Johann Baptist Cysatus (1588 - March 3, 1657)

Johann Baptist Cysat (latinized Cysatus) was born in Lucerne, Switzerland in 1588 or 1586. He became Jesuit astronomer and student of Christoph Scheiner (1575-1650) in Ingolstadt, Germany. In 1611, with a telescope, Scheiner and Cysatus started observing sunspots, which they discovered independently from others (in particular Galileo), stimulated by a publication of Kepler. In 1616 or 1618, Cysatus succeeded Scheiner as professor of mathematics and astronomy. From 1623-7 he was Rector of the Jesuit College at Lucerne. 1627-8 he was sent to Spain, and in the 1630s, architect of the Jesuit church in Innsbruck. 1637-41 he chaired the Jesuit College in Innsbruck, 1646-50 the Jesuit College in Eichstätt. He later returned to Lucerne where he died in 1657.

Cysatus was honored by naming a Lunar Crater after him (66.2S, 6.1W, 48.0 km diameter, in 1935).

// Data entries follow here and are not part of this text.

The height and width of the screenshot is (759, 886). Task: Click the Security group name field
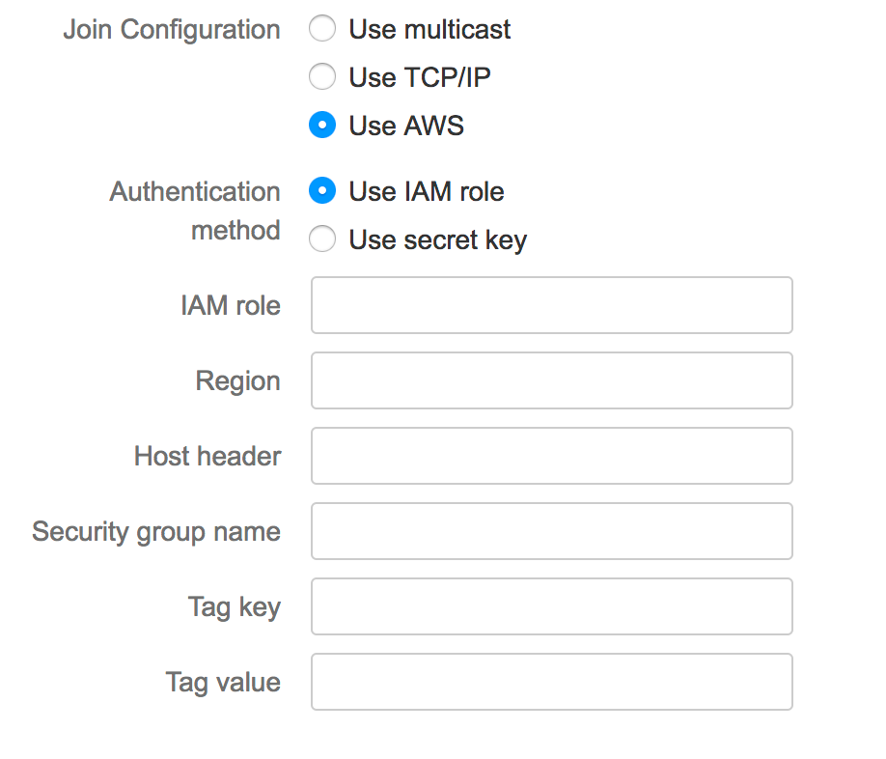[x=551, y=531]
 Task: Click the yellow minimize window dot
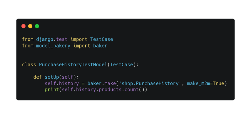[30, 26]
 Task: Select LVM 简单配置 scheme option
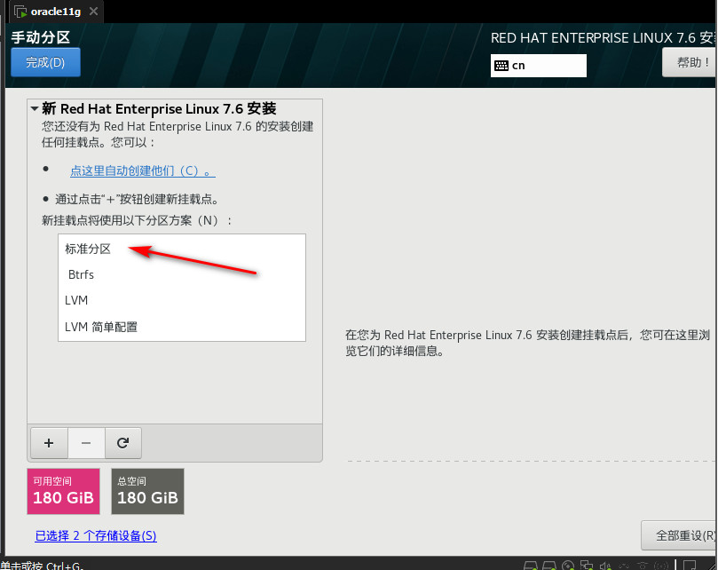point(101,327)
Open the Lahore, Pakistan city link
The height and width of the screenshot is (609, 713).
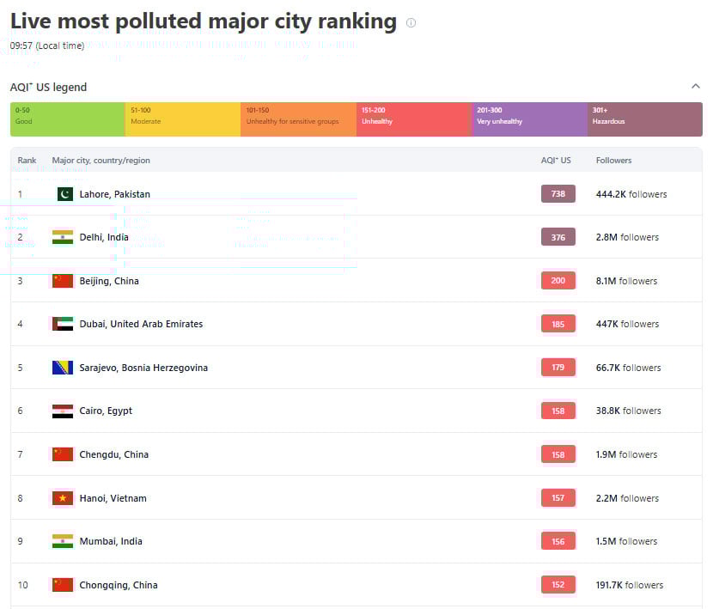point(114,194)
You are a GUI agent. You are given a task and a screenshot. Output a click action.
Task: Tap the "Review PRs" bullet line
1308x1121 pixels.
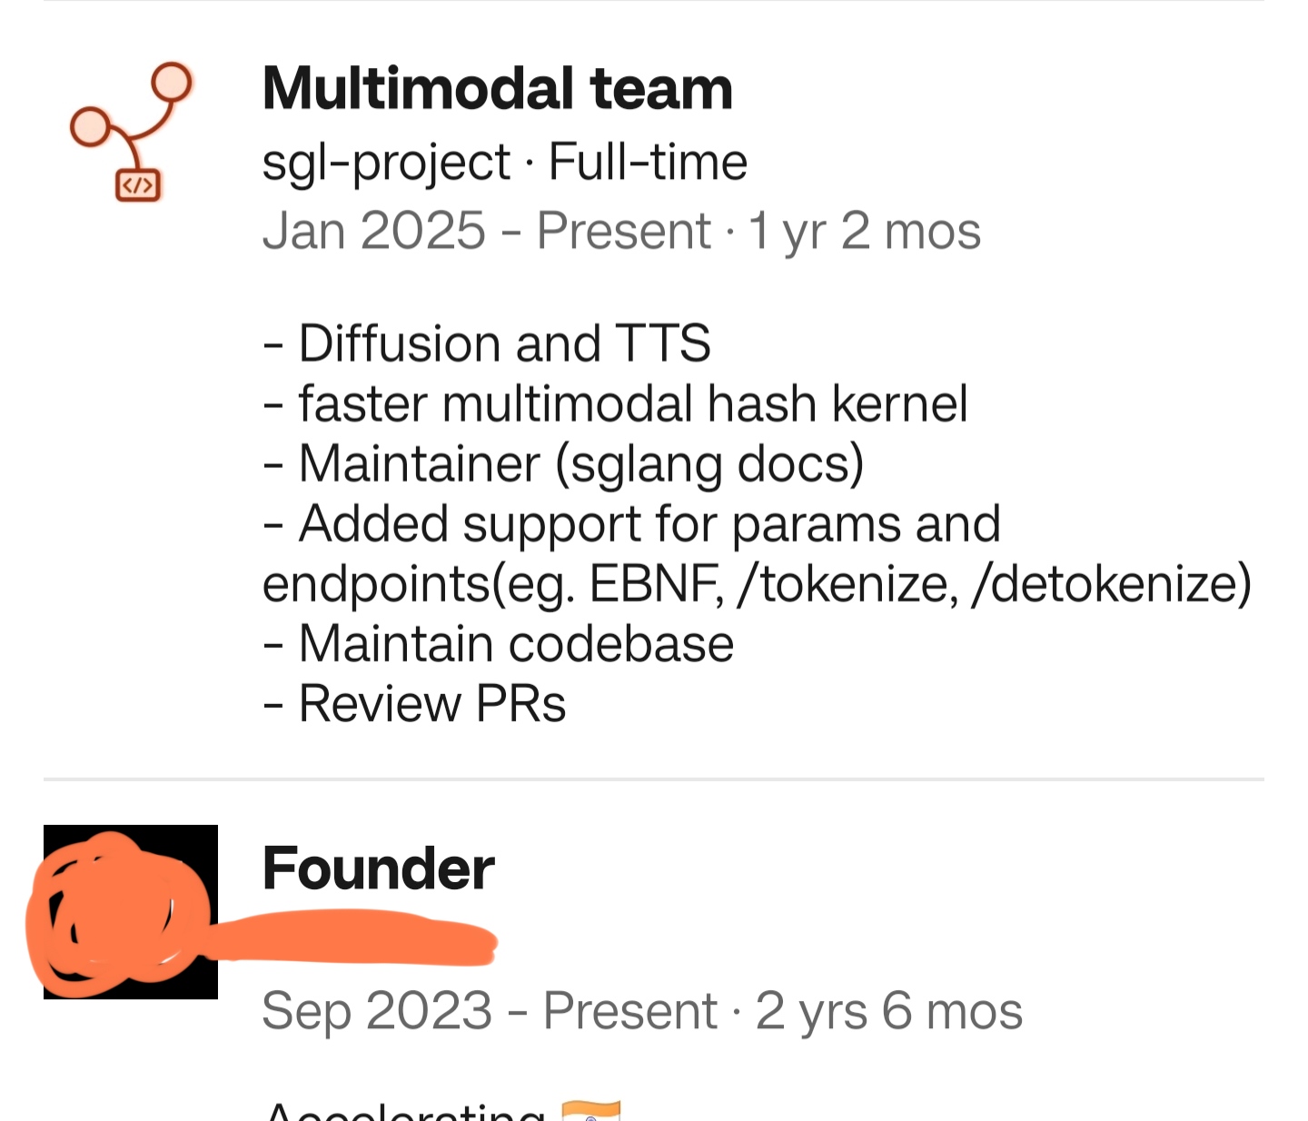point(431,703)
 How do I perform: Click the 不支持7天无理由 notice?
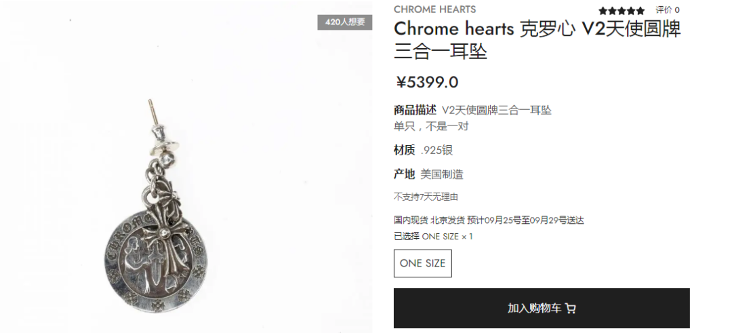tap(426, 197)
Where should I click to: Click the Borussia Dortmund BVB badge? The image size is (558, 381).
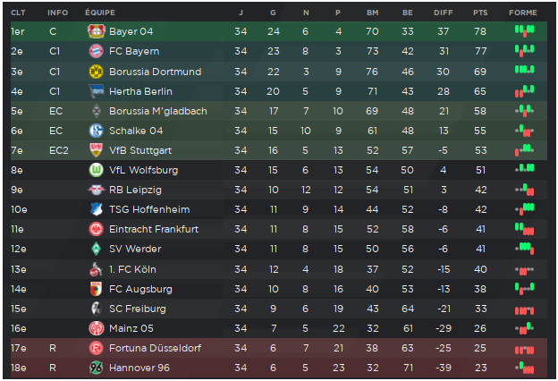(96, 72)
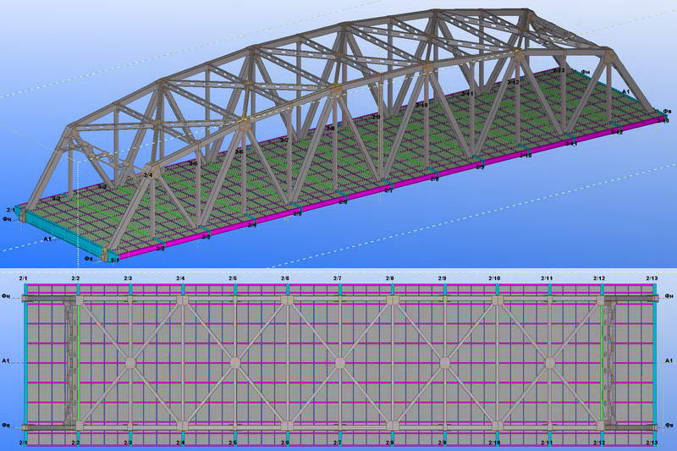The width and height of the screenshot is (677, 451).
Task: Select cyan end beam on plan view right side
Action: coord(655,364)
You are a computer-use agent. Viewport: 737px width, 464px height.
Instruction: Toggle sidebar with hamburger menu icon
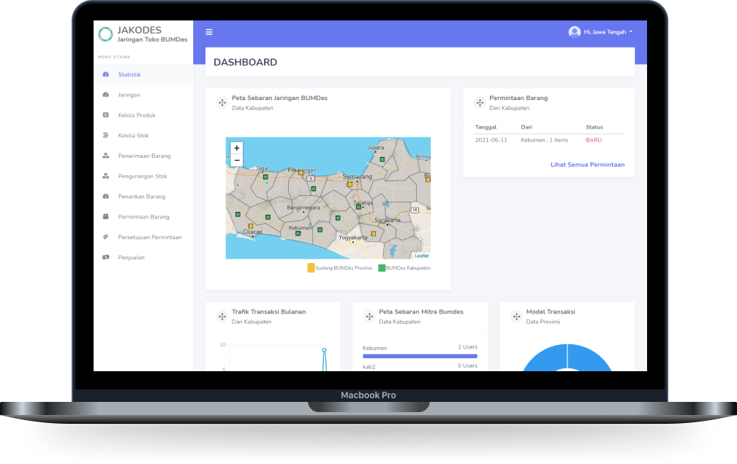tap(209, 32)
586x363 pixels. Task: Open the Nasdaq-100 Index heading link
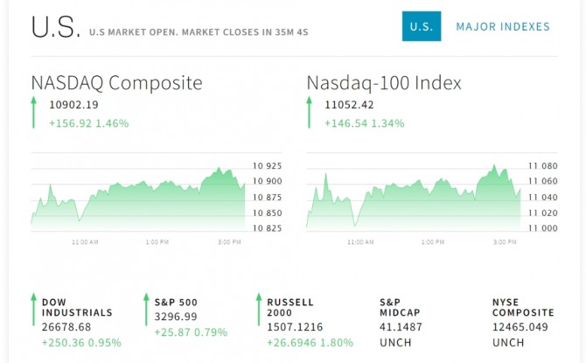(384, 83)
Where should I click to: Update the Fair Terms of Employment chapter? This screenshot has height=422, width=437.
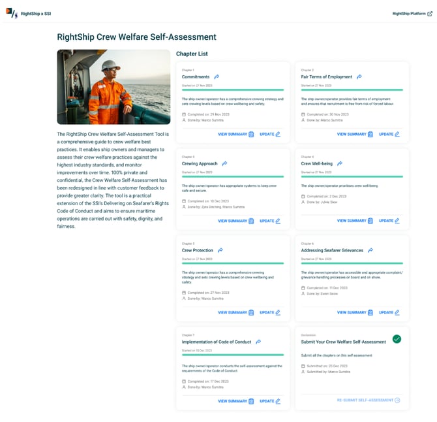[x=389, y=134]
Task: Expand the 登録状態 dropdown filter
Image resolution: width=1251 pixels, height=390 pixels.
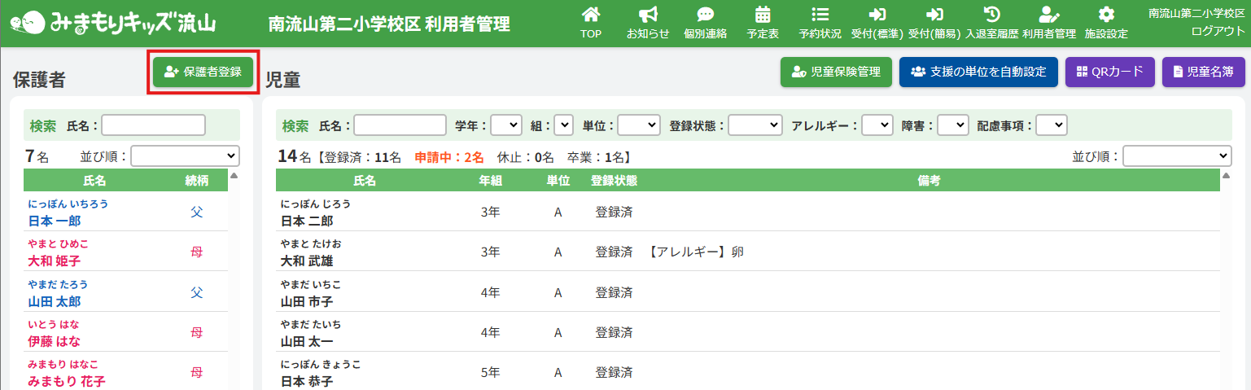Action: tap(755, 125)
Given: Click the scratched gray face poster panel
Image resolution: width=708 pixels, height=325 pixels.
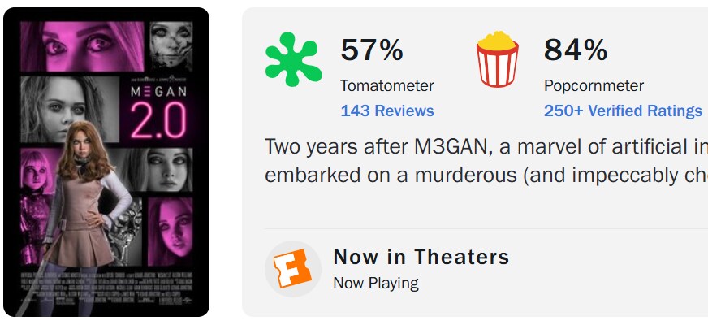Looking at the screenshot, I should coord(171,46).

Cysatus independently discovered the Orion Nebula M42 in 1611, one year after its original discovery by Peiresc. He published these observations in 1619, in his Mathematica astronomica de cometa anni 1618 (Cysatus 1619). Nevertheless, this publication and discovery fell forgotten until their rediscovery by R. Wolf (1854); also see G. Bigourdan (1916).

Other observations include the Mercury transit of September 7, 1631.